A 48-year-old woman presents with a painful violaceous lesion on her thigh (Figure). Three days previously she had commenced warfarin after developing a deep vein thrombosis. Her INR is in the therapeutic range.
The patient was diagnosed with coumarin (warfarin) necrosis. Patients are systemically well and usually present with sudden onset of pain followed by well-demarcated erythema that progresses to haemorrhagic necrosis, sometimes with blistering, within three to five days of commencing warfarin therapy. It is most often seen in body areas with abundant subcutaneous fat, such as the hip, breast, buttock and thigh.

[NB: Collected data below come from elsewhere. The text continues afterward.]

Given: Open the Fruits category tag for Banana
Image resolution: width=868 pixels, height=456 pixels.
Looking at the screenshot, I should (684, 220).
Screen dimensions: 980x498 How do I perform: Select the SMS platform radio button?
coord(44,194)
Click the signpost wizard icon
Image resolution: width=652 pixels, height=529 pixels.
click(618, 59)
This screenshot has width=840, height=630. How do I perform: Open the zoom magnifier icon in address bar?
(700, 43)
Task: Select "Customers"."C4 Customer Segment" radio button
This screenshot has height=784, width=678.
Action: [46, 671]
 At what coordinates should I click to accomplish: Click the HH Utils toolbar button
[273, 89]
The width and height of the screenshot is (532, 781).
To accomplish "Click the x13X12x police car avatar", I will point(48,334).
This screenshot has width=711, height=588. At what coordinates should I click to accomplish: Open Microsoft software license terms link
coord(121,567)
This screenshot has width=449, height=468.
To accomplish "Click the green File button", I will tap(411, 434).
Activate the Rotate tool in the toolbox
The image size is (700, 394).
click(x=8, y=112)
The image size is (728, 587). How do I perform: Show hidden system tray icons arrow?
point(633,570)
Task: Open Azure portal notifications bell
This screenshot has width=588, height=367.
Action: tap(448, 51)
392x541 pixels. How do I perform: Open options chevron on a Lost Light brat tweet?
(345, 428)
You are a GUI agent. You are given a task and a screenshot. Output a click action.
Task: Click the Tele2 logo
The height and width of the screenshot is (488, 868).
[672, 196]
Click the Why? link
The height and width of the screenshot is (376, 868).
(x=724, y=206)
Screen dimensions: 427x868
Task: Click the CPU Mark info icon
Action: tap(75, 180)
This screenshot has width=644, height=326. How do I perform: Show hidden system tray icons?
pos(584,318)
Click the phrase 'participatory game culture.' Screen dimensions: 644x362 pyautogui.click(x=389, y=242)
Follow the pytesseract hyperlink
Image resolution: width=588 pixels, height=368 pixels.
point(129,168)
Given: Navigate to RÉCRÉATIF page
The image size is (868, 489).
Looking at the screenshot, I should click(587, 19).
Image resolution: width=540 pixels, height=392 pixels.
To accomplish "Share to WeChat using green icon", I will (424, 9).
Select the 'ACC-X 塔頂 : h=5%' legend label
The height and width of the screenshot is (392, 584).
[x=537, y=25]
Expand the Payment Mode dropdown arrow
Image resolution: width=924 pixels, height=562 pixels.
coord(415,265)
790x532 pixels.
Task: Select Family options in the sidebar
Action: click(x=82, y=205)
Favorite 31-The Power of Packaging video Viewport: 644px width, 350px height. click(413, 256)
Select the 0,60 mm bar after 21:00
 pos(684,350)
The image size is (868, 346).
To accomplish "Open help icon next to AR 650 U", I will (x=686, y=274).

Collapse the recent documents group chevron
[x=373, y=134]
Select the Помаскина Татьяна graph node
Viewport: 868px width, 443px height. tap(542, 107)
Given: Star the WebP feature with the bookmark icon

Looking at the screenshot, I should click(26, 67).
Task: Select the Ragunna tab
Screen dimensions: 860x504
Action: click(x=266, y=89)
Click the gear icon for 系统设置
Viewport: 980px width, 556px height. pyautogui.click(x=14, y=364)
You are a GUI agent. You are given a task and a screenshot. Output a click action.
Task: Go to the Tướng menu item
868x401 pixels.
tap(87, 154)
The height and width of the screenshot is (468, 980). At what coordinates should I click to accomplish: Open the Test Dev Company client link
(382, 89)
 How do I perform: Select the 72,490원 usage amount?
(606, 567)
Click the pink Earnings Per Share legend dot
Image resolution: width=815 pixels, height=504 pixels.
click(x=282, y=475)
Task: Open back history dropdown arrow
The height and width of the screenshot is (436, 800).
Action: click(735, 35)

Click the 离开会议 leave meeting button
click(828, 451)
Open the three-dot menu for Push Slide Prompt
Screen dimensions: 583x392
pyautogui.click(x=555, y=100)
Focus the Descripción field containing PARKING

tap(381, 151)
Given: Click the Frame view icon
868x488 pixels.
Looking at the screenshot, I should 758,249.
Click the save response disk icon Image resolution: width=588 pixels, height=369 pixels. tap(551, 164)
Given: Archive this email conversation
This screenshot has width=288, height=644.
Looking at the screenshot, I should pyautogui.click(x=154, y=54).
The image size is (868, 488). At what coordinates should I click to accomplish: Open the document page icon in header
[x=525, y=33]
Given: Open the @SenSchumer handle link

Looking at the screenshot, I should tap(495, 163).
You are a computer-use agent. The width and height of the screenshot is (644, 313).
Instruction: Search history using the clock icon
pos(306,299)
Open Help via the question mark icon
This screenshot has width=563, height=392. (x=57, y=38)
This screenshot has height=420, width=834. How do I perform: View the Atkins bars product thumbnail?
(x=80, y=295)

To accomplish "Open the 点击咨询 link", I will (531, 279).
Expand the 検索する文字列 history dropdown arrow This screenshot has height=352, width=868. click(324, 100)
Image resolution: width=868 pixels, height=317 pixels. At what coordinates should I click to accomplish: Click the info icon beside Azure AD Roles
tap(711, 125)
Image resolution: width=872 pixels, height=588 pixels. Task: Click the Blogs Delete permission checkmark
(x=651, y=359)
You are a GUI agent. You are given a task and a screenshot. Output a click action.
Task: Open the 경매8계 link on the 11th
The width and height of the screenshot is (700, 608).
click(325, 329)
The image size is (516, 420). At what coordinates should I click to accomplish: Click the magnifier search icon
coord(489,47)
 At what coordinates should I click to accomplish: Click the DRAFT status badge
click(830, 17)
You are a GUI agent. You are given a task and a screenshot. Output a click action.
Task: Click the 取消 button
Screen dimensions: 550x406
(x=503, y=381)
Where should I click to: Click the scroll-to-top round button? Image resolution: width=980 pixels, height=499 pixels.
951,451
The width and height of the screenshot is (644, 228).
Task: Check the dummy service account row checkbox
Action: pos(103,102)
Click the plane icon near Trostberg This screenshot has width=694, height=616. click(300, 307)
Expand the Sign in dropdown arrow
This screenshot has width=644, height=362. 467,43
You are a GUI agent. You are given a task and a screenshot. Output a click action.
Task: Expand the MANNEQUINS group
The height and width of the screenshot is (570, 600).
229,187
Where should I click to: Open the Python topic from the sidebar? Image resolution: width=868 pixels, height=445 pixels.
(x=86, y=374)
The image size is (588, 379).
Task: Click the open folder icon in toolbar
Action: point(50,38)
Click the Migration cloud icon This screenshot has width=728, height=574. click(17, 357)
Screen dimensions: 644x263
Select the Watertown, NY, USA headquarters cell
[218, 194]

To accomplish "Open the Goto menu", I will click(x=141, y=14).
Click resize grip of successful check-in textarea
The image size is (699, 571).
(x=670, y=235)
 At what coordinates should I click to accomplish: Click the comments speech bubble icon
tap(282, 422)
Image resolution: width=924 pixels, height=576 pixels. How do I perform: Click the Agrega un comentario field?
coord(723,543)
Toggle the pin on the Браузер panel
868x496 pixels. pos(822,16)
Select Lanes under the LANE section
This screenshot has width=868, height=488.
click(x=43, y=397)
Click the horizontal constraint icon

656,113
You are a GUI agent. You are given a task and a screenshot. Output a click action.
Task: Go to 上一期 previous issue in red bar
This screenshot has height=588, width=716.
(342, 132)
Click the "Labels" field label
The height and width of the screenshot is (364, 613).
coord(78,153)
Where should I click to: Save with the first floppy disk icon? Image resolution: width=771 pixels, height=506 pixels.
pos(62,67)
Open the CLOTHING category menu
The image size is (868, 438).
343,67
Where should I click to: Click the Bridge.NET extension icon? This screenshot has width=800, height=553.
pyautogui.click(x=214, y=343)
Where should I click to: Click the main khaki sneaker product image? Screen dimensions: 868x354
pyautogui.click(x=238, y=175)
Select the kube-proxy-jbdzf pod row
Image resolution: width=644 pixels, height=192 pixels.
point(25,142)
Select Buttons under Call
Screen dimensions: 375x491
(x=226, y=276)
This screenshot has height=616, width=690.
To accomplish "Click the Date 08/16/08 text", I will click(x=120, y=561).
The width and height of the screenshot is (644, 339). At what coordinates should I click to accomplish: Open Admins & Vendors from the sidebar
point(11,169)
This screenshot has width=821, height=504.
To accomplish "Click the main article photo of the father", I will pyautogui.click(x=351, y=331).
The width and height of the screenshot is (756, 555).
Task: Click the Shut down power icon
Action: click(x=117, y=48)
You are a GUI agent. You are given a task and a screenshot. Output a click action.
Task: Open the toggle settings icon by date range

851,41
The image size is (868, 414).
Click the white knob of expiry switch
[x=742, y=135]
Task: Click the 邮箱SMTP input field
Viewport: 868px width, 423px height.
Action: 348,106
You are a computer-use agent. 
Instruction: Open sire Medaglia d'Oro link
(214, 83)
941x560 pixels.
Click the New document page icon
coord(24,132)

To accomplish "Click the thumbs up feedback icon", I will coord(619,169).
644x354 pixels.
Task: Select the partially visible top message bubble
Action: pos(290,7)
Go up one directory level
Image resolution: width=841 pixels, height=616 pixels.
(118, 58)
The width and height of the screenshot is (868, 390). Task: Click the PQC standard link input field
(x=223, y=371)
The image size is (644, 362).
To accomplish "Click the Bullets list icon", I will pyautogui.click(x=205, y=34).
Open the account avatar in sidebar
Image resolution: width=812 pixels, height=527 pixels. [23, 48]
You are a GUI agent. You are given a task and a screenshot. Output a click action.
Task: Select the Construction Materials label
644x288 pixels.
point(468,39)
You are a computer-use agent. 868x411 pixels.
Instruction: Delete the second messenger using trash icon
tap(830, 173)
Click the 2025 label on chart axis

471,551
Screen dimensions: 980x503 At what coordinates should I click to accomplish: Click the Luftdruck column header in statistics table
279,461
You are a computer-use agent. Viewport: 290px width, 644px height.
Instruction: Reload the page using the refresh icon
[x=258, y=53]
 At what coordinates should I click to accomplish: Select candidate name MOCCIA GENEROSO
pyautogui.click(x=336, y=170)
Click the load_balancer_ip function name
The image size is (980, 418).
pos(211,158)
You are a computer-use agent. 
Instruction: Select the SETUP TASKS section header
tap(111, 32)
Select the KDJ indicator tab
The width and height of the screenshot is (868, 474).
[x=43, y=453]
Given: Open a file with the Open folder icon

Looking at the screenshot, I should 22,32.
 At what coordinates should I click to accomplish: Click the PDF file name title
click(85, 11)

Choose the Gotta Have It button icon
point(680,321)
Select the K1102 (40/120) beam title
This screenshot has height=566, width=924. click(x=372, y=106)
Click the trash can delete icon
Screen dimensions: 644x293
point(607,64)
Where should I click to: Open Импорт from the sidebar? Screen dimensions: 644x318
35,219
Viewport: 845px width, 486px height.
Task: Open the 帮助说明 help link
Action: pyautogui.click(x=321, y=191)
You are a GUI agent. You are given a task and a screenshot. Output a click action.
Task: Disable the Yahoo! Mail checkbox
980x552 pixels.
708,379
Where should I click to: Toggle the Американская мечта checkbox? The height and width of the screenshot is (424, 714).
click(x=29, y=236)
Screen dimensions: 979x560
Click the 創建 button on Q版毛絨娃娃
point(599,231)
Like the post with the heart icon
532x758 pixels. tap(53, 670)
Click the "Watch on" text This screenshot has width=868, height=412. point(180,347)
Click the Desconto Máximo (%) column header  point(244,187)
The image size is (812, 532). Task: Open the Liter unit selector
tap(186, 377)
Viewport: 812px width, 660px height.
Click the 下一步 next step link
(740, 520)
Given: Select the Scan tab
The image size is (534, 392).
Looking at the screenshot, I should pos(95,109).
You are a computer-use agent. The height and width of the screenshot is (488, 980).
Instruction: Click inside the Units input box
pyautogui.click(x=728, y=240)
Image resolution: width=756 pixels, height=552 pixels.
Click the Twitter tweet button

This is a very uncommon condition, occurring in less than 0.1% of warfarin-treated patients, but the appearance of a lesion of this nature shortly after commencing warfarin is characteristic. It is much more common in women than men.1
Coumarin necrosis is a spot diagnosis, supported by a history of recent commencement of warfarin. Conditions to consider in the differential diagnosis include the following.
- Necrotising fasciitis. A patient would be very unwell and febrile in this setting, with a high antistreptolysin O titre and white cell count.
- Insect bite reaction. It is most unlikely that a patient would not recall being bitten by a wasp or spider to cause a severe reaction of this nature.
- Pyoderma gangrenosum. This is primarily an ulcerative rather than a thrombotic condition.
When warfarin is initiated, protein C and factor VII are more strongly inhibited than the other vitamin K-dependent coagulation factors (II, IX and X). This imbalance may result in a hypercoagulable state, leading to thrombosis and then ischaemic necrosis. The higher the initial dose of warfarin, the more marked the difference. The INR may be in the therapeutic range in these patients because it depends on factor VII.
About one-third of patients who develop coumarin necrosis have a deficiency of protein C, which predisposes them to this condition. Deficiencies in factor S, factor V Leiden and antithrombin III have also been observed in affected individuals.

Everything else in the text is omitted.